## Problem to solve
In the records below, the line containing "1024x576 pixels." is the first to keep. Retype it and all later lines exactly, through the end.

## Provided material
· · · · · · ·

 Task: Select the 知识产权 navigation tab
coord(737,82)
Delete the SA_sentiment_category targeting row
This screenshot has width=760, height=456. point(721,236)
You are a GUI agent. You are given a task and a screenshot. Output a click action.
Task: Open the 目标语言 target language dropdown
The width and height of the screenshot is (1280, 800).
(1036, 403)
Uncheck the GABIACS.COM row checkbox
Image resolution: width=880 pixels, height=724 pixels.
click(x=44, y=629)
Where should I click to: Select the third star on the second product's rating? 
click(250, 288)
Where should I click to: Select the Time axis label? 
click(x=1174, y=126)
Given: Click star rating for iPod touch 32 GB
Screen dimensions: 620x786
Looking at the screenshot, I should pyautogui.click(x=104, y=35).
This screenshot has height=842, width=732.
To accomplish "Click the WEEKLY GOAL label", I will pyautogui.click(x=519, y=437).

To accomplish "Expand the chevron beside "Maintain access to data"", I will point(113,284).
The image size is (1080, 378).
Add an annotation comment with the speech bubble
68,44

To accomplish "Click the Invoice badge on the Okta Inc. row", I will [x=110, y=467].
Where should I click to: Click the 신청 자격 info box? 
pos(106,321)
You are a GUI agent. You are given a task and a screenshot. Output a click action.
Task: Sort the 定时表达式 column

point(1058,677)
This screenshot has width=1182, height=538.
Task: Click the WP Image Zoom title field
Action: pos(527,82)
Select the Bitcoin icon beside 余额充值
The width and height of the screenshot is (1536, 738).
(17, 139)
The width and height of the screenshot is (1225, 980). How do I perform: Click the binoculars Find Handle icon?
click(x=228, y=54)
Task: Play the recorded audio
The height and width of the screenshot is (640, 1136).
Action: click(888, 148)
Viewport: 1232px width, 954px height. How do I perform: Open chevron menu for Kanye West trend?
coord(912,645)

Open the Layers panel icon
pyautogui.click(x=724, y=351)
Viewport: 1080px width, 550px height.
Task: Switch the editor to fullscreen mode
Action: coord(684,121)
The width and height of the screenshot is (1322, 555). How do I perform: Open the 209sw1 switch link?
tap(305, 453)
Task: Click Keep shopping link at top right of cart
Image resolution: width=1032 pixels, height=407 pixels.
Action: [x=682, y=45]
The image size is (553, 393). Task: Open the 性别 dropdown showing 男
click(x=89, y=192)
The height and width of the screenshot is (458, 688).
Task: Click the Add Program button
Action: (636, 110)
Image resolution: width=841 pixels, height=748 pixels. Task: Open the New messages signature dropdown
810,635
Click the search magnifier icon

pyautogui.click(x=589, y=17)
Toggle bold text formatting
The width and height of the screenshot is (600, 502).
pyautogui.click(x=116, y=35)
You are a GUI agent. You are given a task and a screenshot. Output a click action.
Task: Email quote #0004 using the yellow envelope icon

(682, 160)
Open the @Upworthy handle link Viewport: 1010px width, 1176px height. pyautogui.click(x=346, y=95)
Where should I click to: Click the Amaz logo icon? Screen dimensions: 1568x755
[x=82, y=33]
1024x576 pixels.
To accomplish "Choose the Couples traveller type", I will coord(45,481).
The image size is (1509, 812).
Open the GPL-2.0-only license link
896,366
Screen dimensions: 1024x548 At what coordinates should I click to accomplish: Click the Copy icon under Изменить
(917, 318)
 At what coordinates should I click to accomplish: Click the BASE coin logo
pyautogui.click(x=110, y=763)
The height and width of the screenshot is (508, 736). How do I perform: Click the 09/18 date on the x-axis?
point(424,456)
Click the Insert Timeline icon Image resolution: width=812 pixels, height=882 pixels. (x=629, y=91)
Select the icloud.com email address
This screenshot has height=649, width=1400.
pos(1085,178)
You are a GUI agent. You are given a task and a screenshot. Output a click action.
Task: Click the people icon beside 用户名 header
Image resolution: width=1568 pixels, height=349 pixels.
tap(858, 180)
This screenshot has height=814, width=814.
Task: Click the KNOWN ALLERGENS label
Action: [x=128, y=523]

· · · · · · ·

## Answer to the problem
1024x576 pixels.
To accomplish "Choose the Couples traveller type", I will coord(45,481).
The image size is (1509, 812).
Open the GPL-2.0-only license link
896,366
Screen dimensions: 1024x548 At what coordinates should I click to accomplish: Click the Copy icon under Изменить
(917, 318)
 At what coordinates should I click to accomplish: Click the BASE coin logo
pyautogui.click(x=110, y=763)
The height and width of the screenshot is (508, 736). How do I perform: Click the 09/18 date on the x-axis?
point(424,456)
Click the Insert Timeline icon Image resolution: width=812 pixels, height=882 pixels. (x=629, y=91)
Select the icloud.com email address
This screenshot has height=649, width=1400.
pos(1085,178)
You are a GUI agent. You are given a task and a screenshot. Output a click action.
Task: Click the people icon beside 用户名 header
Image resolution: width=1568 pixels, height=349 pixels.
tap(858, 180)
This screenshot has height=814, width=814.
Task: Click the KNOWN ALLERGENS label
Action: [x=128, y=523]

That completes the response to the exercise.